§ **GOAL OF THE EXERCISE**
Both the line below containing "Bike Transportation Services In atmakur" and the line containing "Volume 16 (2026) (137, 303)", along with every line between them, should be repeated exactly; no other line belongs in the answer.

§ **INFORMATION SHOWN**
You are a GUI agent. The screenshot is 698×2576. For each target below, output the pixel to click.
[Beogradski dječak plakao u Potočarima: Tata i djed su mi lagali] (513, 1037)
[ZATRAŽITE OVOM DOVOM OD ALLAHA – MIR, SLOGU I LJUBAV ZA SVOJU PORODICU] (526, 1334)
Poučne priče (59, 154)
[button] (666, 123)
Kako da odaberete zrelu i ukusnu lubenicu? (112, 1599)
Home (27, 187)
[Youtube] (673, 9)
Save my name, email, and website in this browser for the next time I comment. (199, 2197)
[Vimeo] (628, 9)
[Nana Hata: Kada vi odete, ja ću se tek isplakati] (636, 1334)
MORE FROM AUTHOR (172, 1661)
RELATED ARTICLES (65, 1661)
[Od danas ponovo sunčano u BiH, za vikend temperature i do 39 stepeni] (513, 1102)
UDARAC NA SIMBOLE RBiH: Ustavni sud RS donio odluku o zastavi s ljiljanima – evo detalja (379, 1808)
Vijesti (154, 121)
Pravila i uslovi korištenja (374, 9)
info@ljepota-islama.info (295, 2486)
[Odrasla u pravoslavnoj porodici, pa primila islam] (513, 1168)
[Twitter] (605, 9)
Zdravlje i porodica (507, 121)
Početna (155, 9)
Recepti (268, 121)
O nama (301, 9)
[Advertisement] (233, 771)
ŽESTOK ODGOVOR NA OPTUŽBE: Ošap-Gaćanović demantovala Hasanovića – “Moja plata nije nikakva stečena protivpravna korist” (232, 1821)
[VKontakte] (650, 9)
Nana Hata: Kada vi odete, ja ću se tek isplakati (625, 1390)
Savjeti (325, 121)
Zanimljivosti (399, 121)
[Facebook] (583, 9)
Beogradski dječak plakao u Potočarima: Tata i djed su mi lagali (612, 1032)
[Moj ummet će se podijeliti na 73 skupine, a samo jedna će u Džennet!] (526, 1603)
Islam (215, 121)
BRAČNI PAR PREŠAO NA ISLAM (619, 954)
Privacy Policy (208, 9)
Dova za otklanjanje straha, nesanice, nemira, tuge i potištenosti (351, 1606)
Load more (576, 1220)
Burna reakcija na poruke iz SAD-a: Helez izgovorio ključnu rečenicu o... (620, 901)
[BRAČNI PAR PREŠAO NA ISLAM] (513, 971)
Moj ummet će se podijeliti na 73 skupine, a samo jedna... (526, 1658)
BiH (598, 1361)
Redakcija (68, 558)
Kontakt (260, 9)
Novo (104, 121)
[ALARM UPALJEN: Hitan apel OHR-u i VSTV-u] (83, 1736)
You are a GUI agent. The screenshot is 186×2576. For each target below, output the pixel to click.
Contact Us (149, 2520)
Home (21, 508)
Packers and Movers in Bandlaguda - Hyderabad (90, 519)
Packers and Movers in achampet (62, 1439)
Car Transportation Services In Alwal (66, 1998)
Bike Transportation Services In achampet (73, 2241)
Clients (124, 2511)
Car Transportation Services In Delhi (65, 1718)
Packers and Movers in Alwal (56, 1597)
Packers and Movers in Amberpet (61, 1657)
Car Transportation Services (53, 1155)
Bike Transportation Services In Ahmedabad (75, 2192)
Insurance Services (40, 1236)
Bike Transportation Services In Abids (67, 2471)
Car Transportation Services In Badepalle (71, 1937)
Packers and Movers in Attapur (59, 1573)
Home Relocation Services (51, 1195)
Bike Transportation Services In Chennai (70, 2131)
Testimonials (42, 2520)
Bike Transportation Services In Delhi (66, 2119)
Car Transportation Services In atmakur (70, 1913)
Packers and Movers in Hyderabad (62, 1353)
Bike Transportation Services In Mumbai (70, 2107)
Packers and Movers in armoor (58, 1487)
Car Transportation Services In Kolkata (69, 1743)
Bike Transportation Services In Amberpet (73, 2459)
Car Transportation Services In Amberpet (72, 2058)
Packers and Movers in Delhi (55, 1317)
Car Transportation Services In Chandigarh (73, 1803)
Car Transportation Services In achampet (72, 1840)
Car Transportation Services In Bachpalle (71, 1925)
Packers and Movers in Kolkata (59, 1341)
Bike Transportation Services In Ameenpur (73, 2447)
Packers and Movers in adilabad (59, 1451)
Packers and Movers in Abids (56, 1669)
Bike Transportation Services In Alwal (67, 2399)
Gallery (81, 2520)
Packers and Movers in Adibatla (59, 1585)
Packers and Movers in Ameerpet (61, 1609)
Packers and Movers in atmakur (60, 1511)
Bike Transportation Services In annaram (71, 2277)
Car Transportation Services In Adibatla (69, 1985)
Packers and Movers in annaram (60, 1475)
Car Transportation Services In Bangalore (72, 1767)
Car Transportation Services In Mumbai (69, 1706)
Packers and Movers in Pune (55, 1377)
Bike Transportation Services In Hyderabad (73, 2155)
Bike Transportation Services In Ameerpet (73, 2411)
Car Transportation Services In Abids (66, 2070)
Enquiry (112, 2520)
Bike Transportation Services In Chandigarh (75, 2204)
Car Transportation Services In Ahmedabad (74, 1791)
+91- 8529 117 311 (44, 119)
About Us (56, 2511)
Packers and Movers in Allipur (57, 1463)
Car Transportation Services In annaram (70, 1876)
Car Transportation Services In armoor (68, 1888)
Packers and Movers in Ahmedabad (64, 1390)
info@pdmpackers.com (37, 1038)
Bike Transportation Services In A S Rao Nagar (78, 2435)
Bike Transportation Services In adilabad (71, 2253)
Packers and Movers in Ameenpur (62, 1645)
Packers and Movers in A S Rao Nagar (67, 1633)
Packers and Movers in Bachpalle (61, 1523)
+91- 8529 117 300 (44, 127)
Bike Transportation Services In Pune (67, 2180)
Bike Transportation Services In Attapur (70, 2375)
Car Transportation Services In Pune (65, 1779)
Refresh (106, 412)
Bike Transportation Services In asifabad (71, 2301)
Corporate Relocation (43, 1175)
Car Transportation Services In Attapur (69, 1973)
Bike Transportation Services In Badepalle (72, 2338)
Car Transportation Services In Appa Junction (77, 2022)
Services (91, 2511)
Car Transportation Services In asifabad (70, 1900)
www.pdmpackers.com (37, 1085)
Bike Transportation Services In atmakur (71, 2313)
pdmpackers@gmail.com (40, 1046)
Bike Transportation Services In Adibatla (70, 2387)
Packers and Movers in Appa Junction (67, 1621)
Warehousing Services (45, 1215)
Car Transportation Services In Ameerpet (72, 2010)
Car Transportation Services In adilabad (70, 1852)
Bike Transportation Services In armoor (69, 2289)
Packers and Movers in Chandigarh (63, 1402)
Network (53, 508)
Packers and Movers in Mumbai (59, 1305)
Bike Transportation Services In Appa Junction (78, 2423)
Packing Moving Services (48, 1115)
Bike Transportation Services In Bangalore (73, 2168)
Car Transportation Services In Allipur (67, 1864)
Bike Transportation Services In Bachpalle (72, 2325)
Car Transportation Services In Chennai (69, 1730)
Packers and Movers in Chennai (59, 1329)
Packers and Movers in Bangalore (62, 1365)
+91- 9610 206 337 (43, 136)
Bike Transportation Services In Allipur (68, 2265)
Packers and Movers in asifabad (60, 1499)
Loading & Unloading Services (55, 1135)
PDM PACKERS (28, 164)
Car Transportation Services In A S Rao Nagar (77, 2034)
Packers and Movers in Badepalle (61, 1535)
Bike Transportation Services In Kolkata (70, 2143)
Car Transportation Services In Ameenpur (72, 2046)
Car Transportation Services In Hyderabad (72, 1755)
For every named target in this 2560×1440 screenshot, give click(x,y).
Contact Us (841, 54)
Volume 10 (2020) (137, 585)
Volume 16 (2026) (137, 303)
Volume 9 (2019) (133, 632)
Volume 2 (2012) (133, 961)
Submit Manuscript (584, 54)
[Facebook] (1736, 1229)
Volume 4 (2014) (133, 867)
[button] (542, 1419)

§ **ANSWER SECTION**
Bike Transportation Services In atmakur (71, 2313)
pdmpackers@gmail.com (40, 1046)
Bike Transportation Services In Adibatla (70, 2387)
Packers and Movers in Appa Junction (67, 1621)
Warehousing Services (45, 1215)
Car Transportation Services In Ameerpet (72, 2010)
Car Transportation Services In adilabad (70, 1852)
Bike Transportation Services In armoor (69, 2289)
Packers and Movers in Chandigarh (63, 1402)
Network (53, 508)
Packers and Movers in Mumbai (59, 1305)
Bike Transportation Services In Appa Junction (78, 2423)
Packing Moving Services (48, 1115)
Bike Transportation Services In Bangalore (73, 2168)
Car Transportation Services In Allipur (67, 1864)
Bike Transportation Services In Bachpalle (72, 2325)
Car Transportation Services In Chennai (69, 1730)
Packers and Movers in Chennai (59, 1329)
Packers and Movers in Bangalore (62, 1365)
+91- 9610 206 337 (43, 136)
Bike Transportation Services In Allipur (68, 2265)
Packers and Movers in asifabad (60, 1499)
Loading & Unloading Services (55, 1135)
PDM PACKERS (28, 164)
Car Transportation Services In A S Rao Nagar (77, 2034)
Packers and Movers in Badepalle (61, 1535)
Bike Transportation Services In Kolkata (70, 2143)
Car Transportation Services In Ameenpur (72, 2046)
Car Transportation Services In Hyderabad (72, 1755)
For every named target in this 2560×1440 screenshot, give click(x,y).
Contact Us (841, 54)
Volume 10 (2020) (137, 585)
Volume 16 (2026) (137, 303)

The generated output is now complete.